Saturday, August 4, 2012

Madagascar : les répercussions quotidiennes de la crise politique

  • "Aucune promesse n'a été tenue", par Rakotoarinia R.
Aucune promesse n'a été tenue, si ce n'est un changement radical de régime. Radical de manière négative, car des dizaines de milliers d'emplois ont été perdus, une grande partie de la classe moyenne s'étant profondément appauvrie.
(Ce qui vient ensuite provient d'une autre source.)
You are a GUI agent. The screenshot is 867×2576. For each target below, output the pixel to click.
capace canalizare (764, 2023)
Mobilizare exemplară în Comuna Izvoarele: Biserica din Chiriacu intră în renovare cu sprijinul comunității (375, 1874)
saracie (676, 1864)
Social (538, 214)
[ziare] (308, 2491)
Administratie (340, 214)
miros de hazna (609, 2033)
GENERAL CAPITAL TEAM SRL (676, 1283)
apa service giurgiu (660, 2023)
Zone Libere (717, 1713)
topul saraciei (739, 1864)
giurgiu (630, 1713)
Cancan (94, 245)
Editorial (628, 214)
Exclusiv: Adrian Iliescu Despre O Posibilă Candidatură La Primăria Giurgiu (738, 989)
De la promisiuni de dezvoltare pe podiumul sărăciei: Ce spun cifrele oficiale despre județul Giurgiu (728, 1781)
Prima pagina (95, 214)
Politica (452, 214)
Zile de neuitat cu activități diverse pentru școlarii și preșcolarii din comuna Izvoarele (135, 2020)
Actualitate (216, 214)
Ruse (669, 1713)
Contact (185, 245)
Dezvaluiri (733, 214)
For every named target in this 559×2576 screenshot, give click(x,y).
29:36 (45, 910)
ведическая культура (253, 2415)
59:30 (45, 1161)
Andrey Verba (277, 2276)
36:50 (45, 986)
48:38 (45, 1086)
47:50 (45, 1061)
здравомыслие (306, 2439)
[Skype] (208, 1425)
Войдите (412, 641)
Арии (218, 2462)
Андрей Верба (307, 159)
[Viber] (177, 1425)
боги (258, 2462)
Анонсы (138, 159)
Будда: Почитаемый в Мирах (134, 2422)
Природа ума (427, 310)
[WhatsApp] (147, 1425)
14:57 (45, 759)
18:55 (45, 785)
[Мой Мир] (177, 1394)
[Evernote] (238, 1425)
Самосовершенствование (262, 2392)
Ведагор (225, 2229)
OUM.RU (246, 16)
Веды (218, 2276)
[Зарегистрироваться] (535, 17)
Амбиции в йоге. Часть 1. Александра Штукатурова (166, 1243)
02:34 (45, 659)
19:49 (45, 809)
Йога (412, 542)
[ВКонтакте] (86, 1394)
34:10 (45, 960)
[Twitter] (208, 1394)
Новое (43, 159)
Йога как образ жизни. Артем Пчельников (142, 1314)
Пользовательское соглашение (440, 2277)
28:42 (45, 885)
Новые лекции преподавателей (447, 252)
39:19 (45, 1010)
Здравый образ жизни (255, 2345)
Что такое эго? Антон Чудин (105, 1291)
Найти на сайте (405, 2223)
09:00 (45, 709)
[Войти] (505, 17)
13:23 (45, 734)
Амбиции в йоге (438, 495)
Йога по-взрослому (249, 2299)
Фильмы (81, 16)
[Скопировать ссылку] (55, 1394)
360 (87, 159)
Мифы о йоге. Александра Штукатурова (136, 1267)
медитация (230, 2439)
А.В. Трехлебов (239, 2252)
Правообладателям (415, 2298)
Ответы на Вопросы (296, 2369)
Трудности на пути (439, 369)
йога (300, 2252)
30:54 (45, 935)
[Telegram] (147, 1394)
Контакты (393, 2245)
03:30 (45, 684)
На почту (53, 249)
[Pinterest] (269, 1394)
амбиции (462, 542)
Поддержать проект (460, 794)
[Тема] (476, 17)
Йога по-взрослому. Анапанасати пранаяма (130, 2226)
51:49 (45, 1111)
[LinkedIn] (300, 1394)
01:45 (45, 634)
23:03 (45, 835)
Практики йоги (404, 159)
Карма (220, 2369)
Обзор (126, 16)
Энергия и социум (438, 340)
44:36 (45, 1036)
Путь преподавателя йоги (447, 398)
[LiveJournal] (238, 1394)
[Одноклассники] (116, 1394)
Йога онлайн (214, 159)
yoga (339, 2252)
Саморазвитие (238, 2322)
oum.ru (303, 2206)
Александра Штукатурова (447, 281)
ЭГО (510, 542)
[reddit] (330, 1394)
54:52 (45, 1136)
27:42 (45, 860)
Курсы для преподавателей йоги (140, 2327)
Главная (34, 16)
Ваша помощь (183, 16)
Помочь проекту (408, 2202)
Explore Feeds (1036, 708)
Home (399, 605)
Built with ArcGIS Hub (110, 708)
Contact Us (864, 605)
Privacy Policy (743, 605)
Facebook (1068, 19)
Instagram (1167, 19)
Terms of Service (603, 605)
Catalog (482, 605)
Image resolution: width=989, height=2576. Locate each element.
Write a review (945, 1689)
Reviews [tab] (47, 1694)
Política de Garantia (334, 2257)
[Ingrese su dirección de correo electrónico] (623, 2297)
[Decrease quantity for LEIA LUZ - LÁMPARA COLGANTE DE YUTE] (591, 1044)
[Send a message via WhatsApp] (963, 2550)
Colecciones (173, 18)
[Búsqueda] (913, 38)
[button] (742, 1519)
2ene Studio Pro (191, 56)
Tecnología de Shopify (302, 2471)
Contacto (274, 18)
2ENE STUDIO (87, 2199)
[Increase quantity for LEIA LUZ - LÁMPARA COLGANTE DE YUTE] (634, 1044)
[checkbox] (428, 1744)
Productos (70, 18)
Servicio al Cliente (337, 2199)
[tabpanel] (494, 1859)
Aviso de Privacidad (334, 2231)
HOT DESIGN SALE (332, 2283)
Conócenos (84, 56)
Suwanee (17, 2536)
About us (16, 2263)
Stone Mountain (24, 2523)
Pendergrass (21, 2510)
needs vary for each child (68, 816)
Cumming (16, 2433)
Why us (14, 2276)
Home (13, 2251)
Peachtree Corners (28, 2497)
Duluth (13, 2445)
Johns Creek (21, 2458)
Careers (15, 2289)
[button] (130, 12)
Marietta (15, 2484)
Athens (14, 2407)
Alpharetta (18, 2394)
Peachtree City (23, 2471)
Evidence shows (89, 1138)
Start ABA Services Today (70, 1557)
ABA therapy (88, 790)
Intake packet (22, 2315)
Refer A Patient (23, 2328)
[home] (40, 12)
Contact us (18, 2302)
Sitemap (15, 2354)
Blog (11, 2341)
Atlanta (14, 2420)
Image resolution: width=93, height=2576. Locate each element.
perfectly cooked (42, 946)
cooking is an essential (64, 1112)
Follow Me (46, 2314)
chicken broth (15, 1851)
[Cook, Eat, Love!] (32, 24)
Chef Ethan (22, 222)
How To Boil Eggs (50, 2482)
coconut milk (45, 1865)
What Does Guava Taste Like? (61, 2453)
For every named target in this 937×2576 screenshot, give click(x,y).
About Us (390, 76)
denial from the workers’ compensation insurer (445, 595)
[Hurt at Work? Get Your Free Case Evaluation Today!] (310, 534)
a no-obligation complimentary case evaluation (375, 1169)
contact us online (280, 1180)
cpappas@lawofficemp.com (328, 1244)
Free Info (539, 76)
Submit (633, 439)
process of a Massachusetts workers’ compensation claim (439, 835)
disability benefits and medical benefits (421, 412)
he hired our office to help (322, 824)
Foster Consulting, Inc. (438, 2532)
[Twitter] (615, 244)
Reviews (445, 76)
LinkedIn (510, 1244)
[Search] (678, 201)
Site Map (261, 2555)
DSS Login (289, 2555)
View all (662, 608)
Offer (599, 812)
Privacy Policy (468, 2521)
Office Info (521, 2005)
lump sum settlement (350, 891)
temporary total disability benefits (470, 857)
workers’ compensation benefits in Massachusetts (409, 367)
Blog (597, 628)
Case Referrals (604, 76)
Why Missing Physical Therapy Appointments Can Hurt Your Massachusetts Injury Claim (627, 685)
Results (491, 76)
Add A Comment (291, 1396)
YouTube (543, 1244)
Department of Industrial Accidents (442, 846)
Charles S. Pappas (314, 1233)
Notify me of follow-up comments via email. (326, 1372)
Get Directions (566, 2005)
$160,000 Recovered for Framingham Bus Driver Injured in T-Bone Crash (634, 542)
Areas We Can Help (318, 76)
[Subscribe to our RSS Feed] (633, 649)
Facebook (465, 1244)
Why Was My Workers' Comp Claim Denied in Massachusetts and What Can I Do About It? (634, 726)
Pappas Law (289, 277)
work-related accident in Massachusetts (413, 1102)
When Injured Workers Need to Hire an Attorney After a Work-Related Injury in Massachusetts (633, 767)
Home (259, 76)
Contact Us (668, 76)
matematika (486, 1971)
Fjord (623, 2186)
Une armée sujette à de nombreuses mutineries (2009, 2010, 2011, et tout récemment, la mutinerie "auto-orchestrée" de juillet 2012). Auparavant "bon élève de la banque mondiale et du FMI", et bénéficiant de nombreuses aides au développement, Madagascar est devenue en trois ans, l'un des [trois] pays les plus pauvres du monde. Le journalisme est devenu une activité à risque, lorsqu'il est question de critiquer les promesses non tenues du régime en place (délestage de matériel audiovisuel). Il y a encore beaucoup de choses à dire, car ce régime anticonstitutionnel qui dure depuis près de quatre ans a causé le plus grand nombre de mécontents chez les Malgaches.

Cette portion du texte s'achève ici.